HOW TO COMPLETE THIS TASK: Every line with "computer" in it should be copied from the data.

GIVEN DATA:
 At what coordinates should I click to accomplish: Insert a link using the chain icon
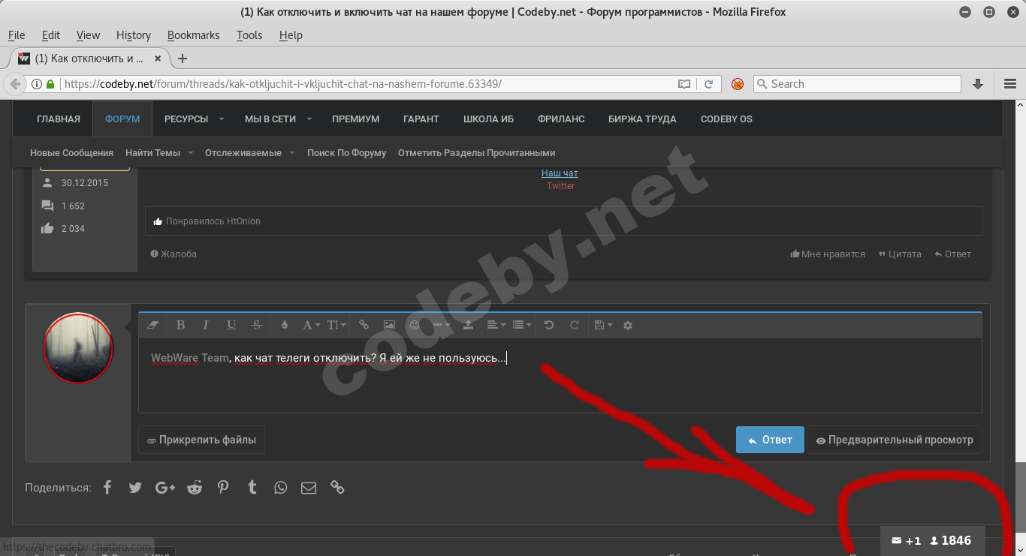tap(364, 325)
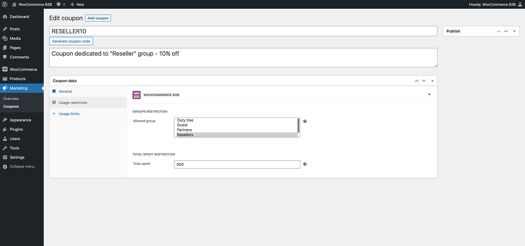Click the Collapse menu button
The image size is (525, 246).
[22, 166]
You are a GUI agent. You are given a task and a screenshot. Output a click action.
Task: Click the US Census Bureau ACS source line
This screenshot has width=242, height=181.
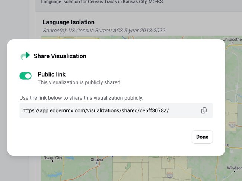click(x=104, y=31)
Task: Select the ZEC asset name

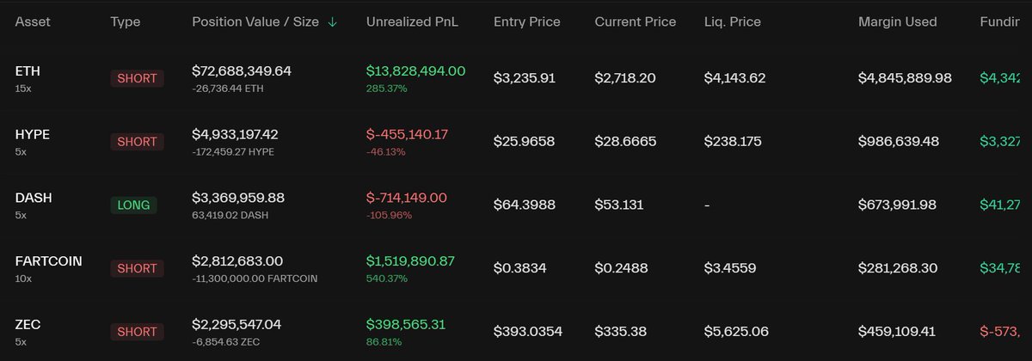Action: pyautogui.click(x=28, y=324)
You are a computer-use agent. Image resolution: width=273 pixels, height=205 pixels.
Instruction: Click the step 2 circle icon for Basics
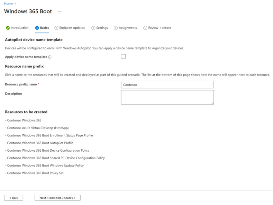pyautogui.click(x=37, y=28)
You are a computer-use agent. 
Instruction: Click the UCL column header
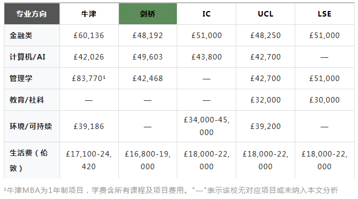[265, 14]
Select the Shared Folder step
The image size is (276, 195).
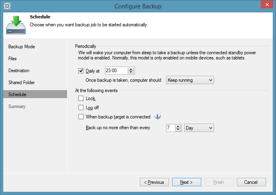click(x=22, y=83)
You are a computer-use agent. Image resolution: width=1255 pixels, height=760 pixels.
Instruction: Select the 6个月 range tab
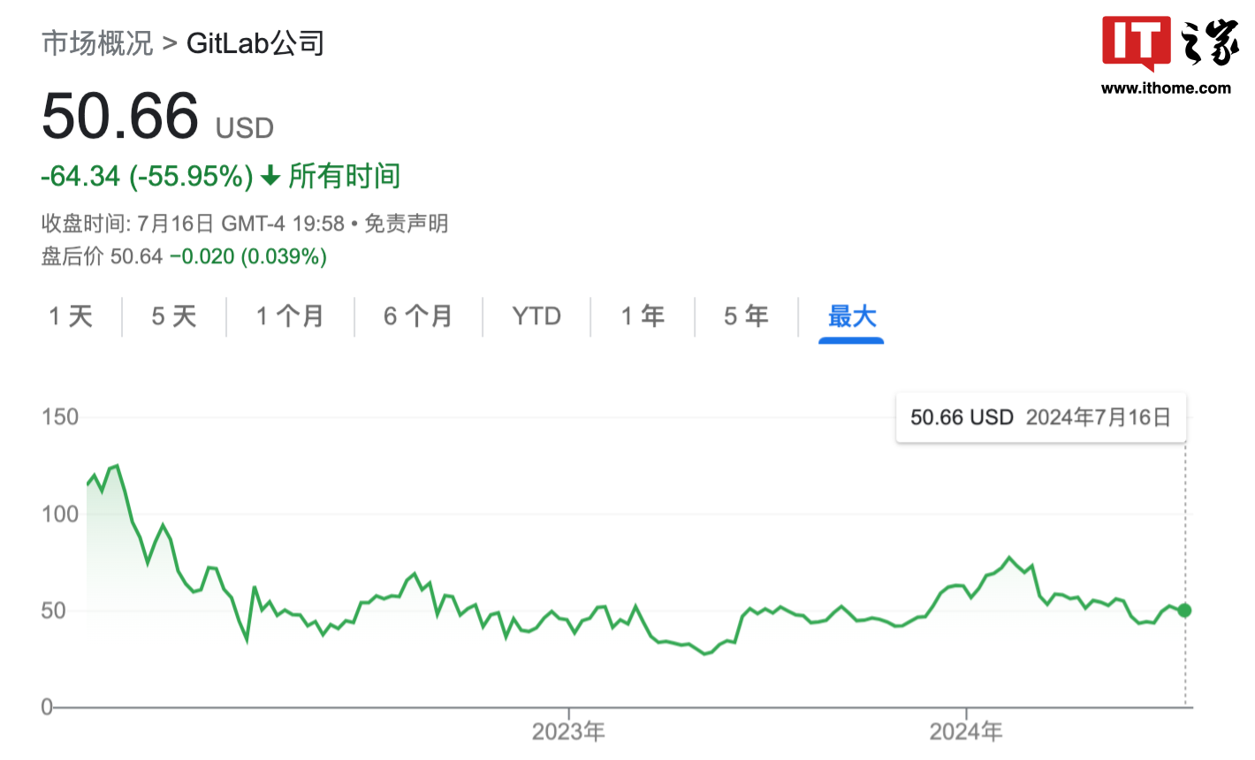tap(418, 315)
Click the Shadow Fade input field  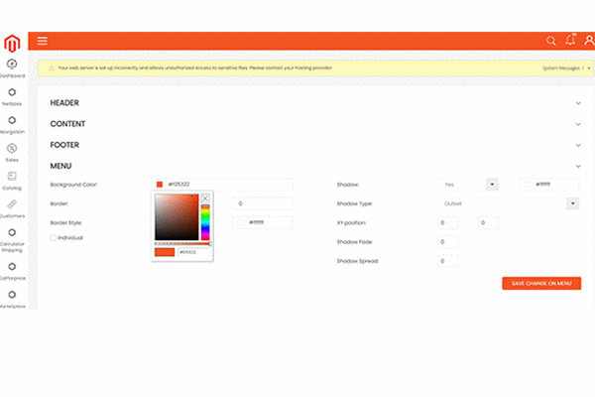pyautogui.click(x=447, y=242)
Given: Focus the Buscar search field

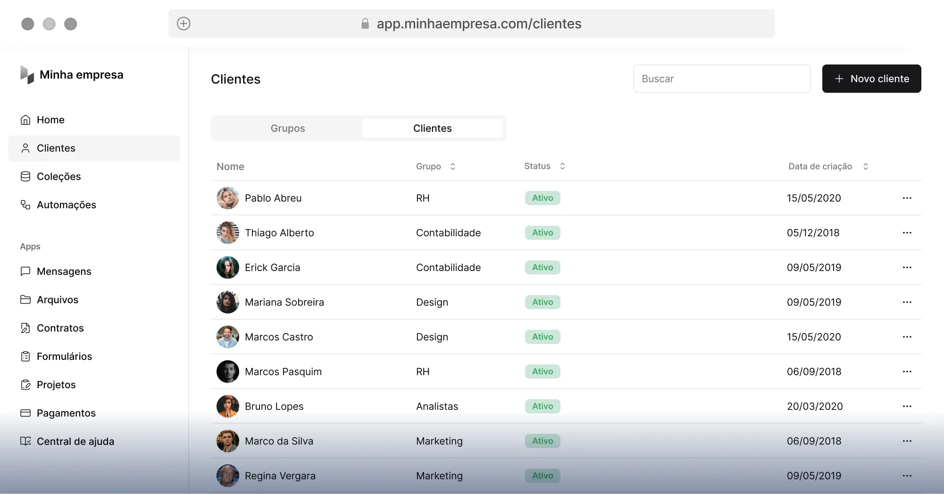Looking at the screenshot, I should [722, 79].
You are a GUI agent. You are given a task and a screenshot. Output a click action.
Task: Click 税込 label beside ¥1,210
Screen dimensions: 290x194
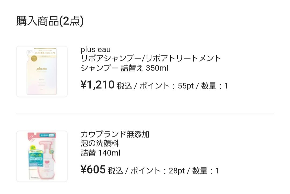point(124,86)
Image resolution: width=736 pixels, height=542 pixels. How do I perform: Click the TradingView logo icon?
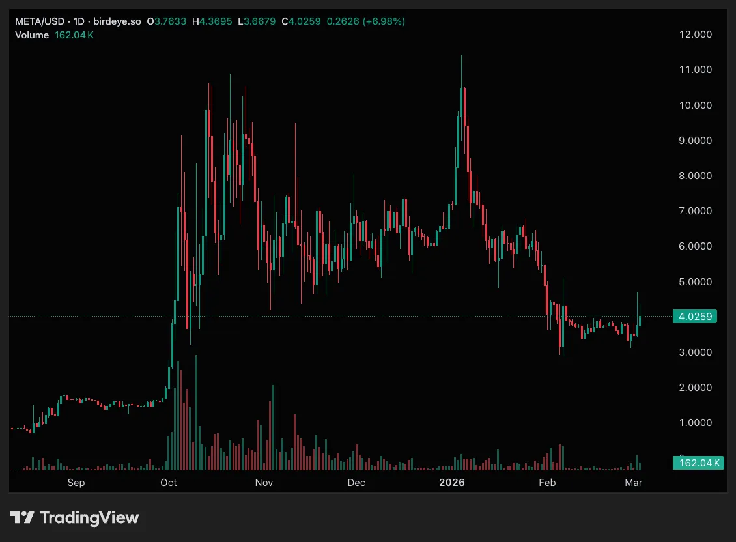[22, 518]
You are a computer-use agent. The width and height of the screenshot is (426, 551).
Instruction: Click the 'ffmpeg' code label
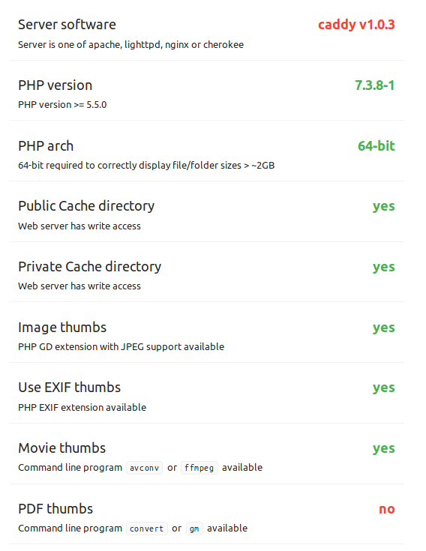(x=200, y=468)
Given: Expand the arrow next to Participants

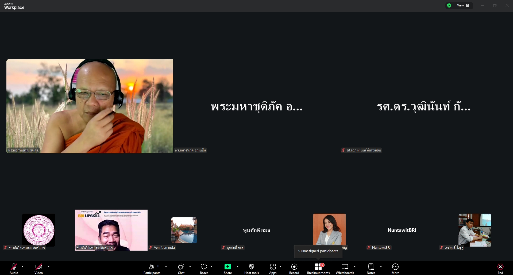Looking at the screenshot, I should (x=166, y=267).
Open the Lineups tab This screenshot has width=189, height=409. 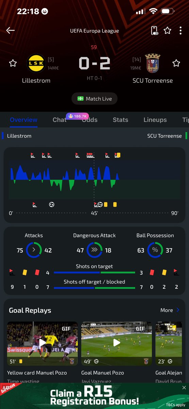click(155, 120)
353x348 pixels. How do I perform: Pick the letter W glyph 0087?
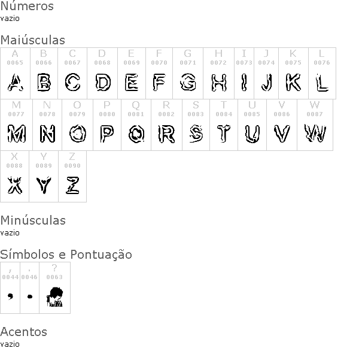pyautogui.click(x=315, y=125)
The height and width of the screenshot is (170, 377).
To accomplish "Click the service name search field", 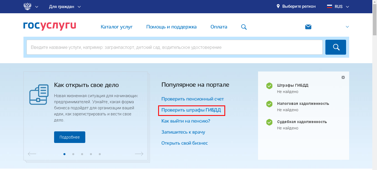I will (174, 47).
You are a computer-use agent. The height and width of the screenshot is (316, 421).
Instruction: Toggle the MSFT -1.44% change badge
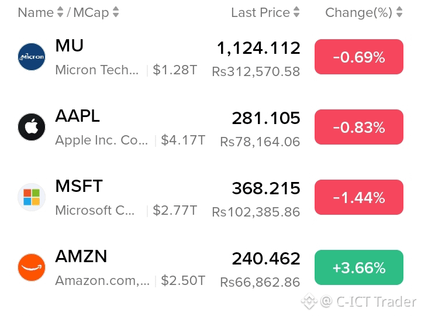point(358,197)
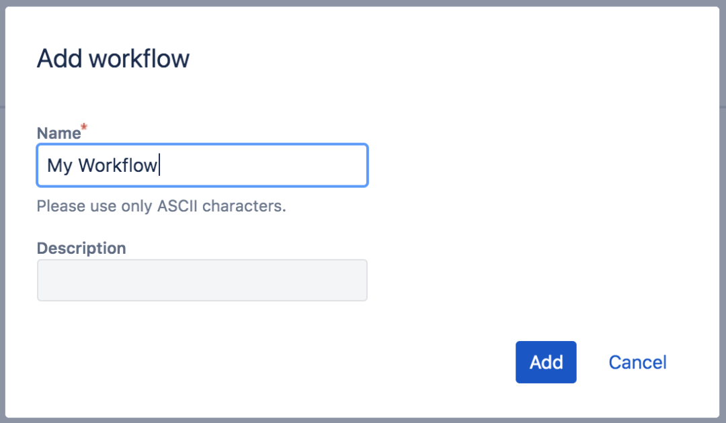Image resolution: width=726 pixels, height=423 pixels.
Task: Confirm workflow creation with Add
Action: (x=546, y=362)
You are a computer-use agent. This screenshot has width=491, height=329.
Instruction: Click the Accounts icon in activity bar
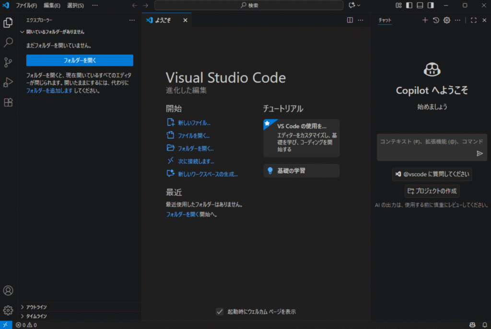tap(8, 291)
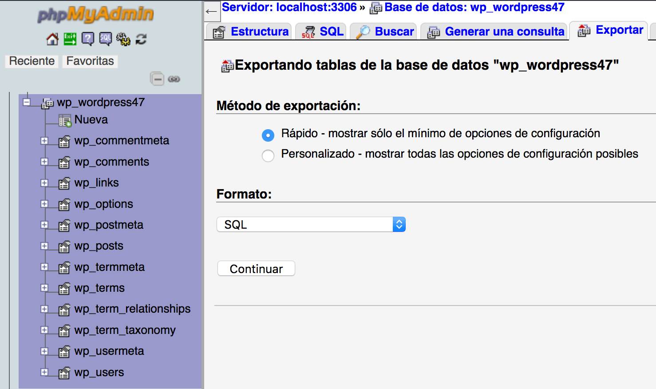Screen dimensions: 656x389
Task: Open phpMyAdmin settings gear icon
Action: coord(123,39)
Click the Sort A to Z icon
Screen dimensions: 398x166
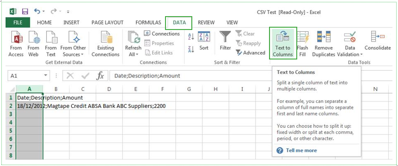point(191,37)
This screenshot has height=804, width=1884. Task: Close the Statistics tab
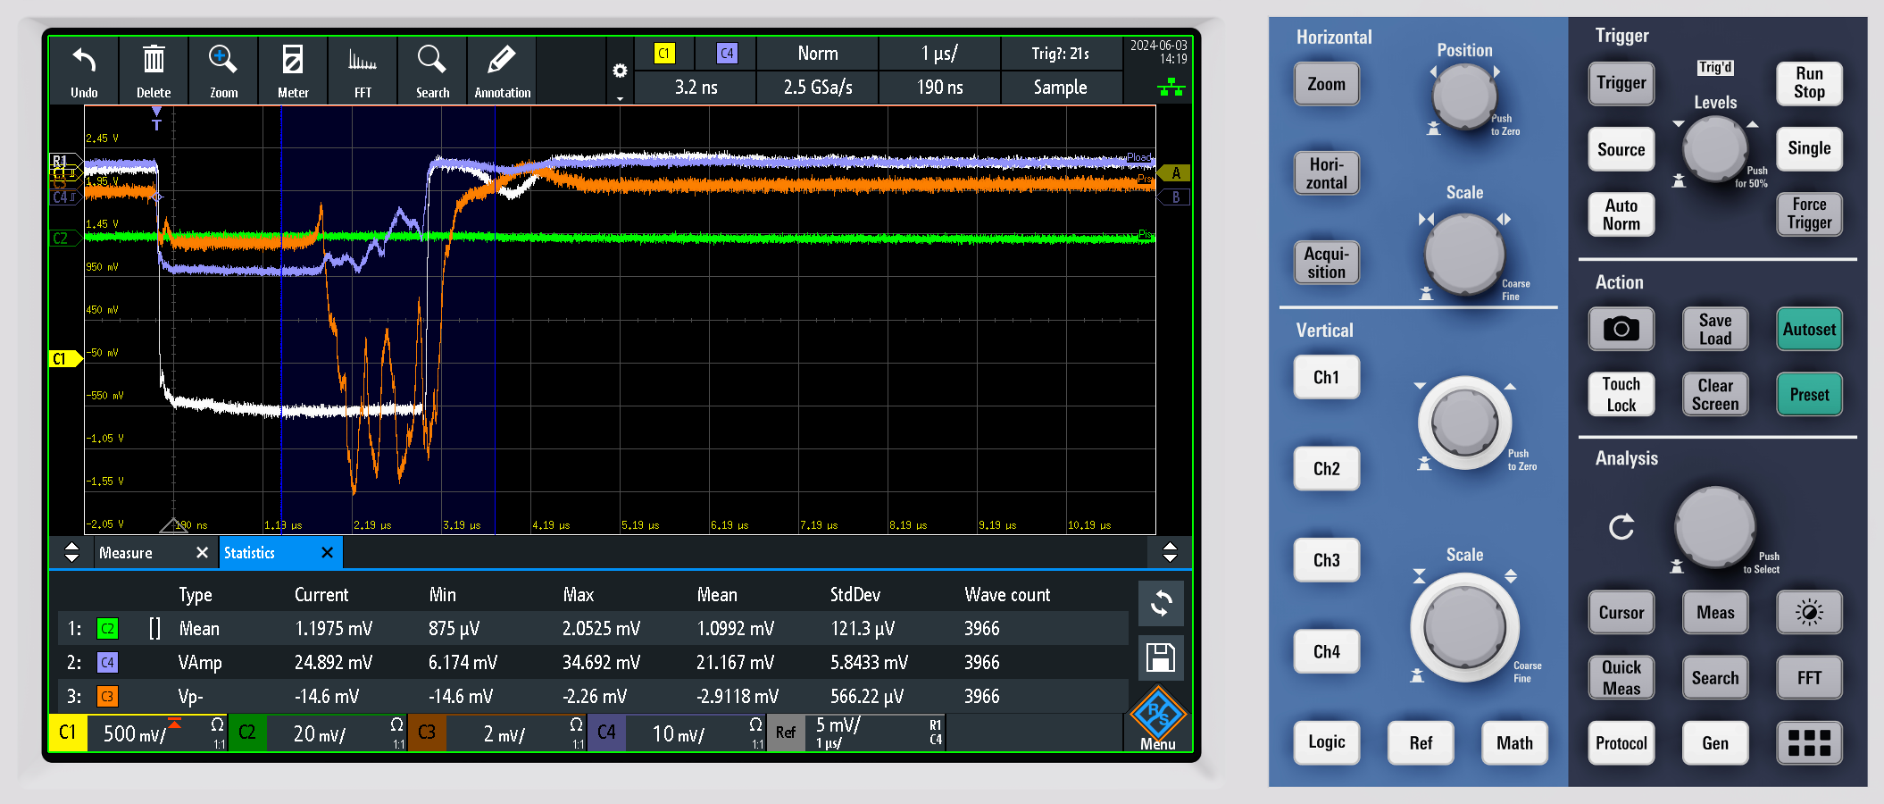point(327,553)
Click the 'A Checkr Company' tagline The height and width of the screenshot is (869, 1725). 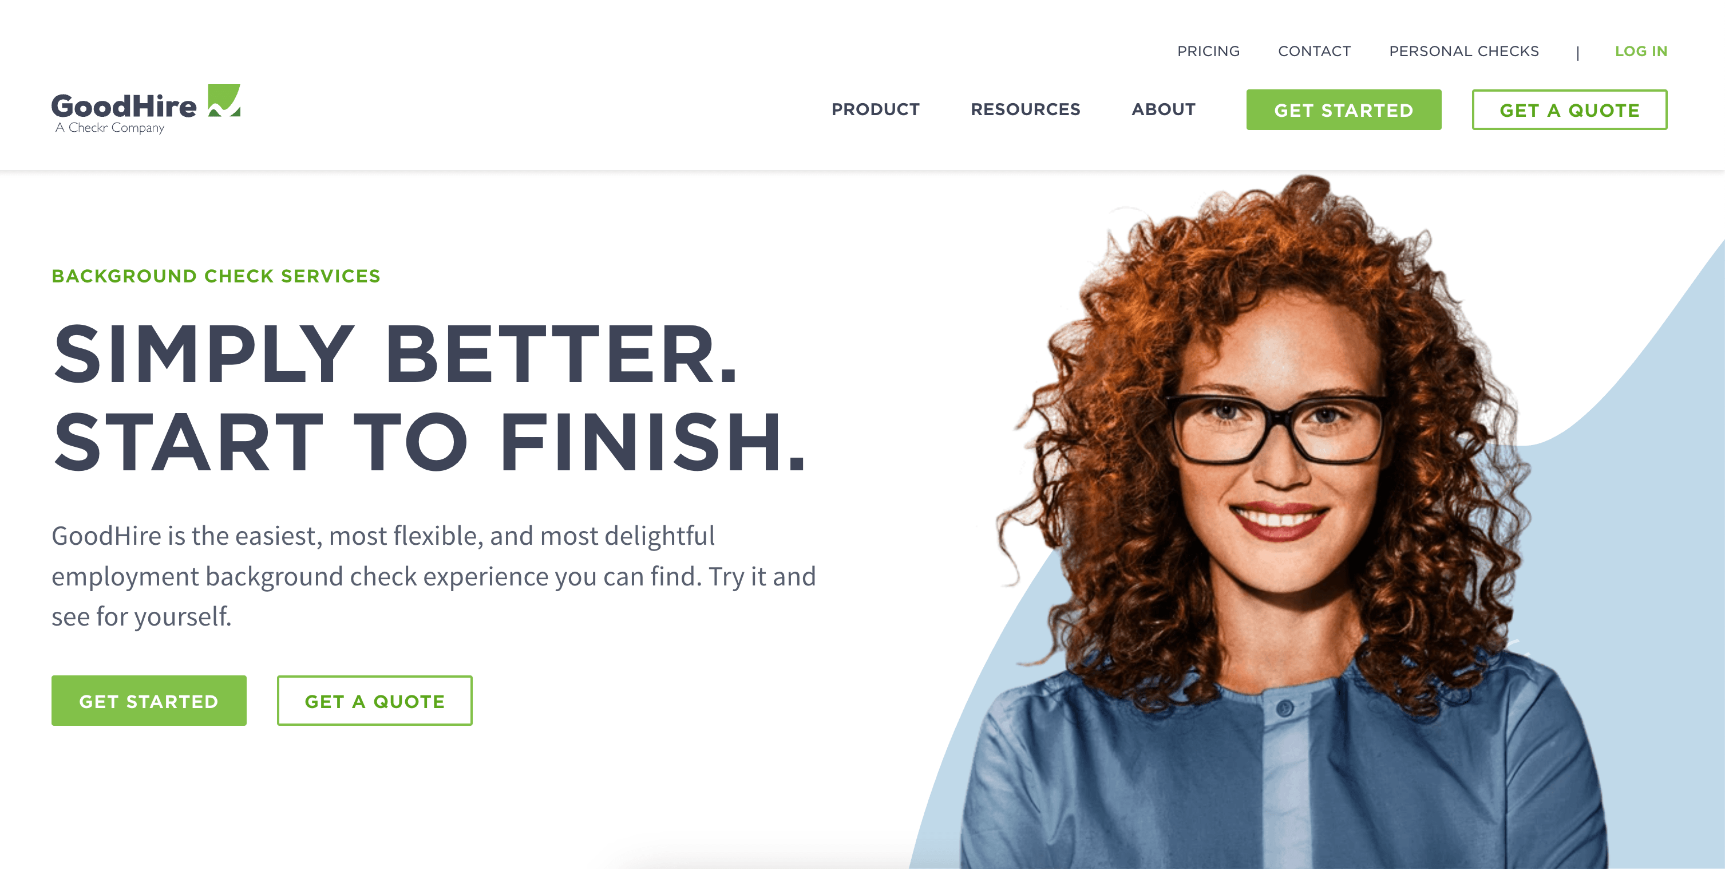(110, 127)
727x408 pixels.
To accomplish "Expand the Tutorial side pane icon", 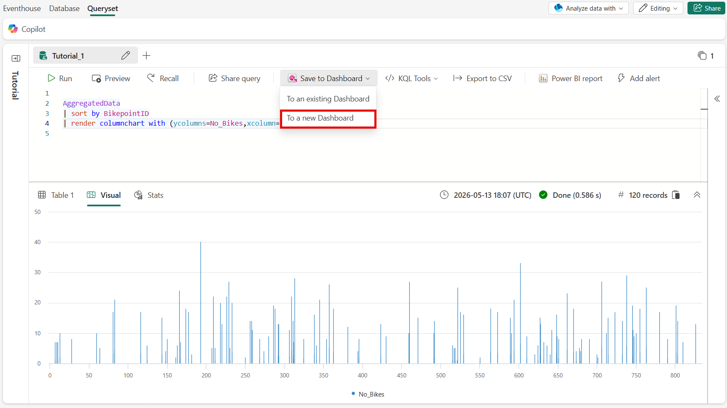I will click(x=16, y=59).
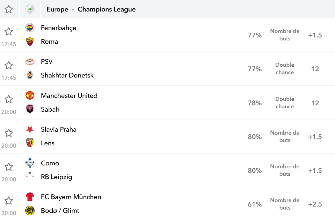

OUTPUT OF THE TASK:
You are a computer-use agent. Image resolution: width=273 pixels, height=205 pixels.
You are a computer-use agent. 
You are a computer-use agent. Image resolution: width=1255 pixels, height=760 pixels.
You are a computer-use agent. The width and height of the screenshot is (426, 551).
You are a computer-use agent. The height and width of the screenshot is (316, 421).
You are a computer-use agent. This screenshot has width=491, height=329.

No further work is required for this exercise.